▶ EXERCISE TASK: Reproduce the lines below, substituting "Command" for every "Instruction" and leaving everything else unchanged.

(Element and text location data)
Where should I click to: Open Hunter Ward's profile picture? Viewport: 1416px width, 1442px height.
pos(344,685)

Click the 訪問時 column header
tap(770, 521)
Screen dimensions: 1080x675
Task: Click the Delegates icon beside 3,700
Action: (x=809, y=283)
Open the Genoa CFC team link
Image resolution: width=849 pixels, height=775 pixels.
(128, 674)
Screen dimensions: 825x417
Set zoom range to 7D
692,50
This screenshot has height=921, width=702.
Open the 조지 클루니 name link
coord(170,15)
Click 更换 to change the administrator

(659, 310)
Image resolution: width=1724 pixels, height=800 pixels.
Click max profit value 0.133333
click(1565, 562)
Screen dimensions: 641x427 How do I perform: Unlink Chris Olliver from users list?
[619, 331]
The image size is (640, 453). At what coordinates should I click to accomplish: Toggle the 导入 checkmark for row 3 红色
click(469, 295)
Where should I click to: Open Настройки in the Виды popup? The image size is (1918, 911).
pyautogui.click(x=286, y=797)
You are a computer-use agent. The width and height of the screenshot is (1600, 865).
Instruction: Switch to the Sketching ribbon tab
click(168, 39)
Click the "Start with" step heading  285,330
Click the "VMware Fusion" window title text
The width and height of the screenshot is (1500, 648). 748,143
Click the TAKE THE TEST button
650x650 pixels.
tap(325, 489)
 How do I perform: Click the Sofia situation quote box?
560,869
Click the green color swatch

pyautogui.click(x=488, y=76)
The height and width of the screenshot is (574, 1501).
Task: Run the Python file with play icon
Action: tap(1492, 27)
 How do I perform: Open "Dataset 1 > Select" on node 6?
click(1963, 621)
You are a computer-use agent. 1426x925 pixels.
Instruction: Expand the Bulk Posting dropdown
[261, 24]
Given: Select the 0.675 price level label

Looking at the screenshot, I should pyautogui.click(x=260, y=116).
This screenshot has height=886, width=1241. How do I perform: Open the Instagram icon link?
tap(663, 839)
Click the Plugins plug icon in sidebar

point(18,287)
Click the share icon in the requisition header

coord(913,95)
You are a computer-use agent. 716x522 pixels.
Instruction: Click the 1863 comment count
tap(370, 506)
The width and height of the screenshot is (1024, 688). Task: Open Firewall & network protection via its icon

▶ WRITTEN RESPONSE:
Where should I click to: Open Hunter Ward's profile picture? Viewport: 1416px width, 1442px height.
pos(344,685)

Click the 訪問時 column header
tap(770, 521)
Screen dimensions: 1080x675
Task: Click the Delegates icon beside 3,700
Action: (x=809, y=283)
Open the Genoa CFC team link
Image resolution: width=849 pixels, height=775 pixels.
(128, 674)
Screen dimensions: 825x417
Set zoom range to 7D
692,50
This screenshot has height=921, width=702.
Open the 조지 클루니 name link
coord(170,15)
Click 更换 to change the administrator

(659, 310)
Image resolution: width=1724 pixels, height=800 pixels.
Click max profit value 0.133333
click(1565, 562)
Screen dimensions: 641x427 How do I perform: Unlink Chris Olliver from users list?
[619, 331]
The image size is (640, 453). At what coordinates should I click to accomplish: Toggle the 导入 checkmark for row 3 红色
click(469, 295)
Where should I click to: Open Настройки in the Виды popup? The image size is (1918, 911).
pyautogui.click(x=286, y=797)
You are a computer-use agent. The width and height of the screenshot is (1600, 865).
Command: Switch to the Sketching ribbon tab
click(168, 39)
Click the "Start with" step heading  285,330
Click the "VMware Fusion" window title text
The width and height of the screenshot is (1500, 648). 748,143
Click the TAKE THE TEST button
650x650 pixels.
tap(325, 489)
 How do I perform: Click the Sofia situation quote box?
560,869
Click the green color swatch

pyautogui.click(x=488, y=76)
The height and width of the screenshot is (574, 1501).
Task: Run the Python file with play icon
Action: tap(1492, 27)
 How do I perform: Open "Dataset 1 > Select" on node 6?
click(1963, 621)
You are a computer-use agent. 1426x925 pixels.
Command: Expand the Bulk Posting dropdown
[261, 24]
Given: Select the 0.675 price level label

Looking at the screenshot, I should pyautogui.click(x=260, y=116).
This screenshot has height=886, width=1241. How do I perform: Open the Instagram icon link?
tap(663, 839)
Click the Plugins plug icon in sidebar

point(18,287)
Click the share icon in the requisition header

coord(913,95)
You are a computer-use agent. 716x522 pixels.
Command: Click the 1863 comment count
tap(370, 506)
The width and height of the screenshot is (1024, 688). Task: Open Firewall & network protection via its icon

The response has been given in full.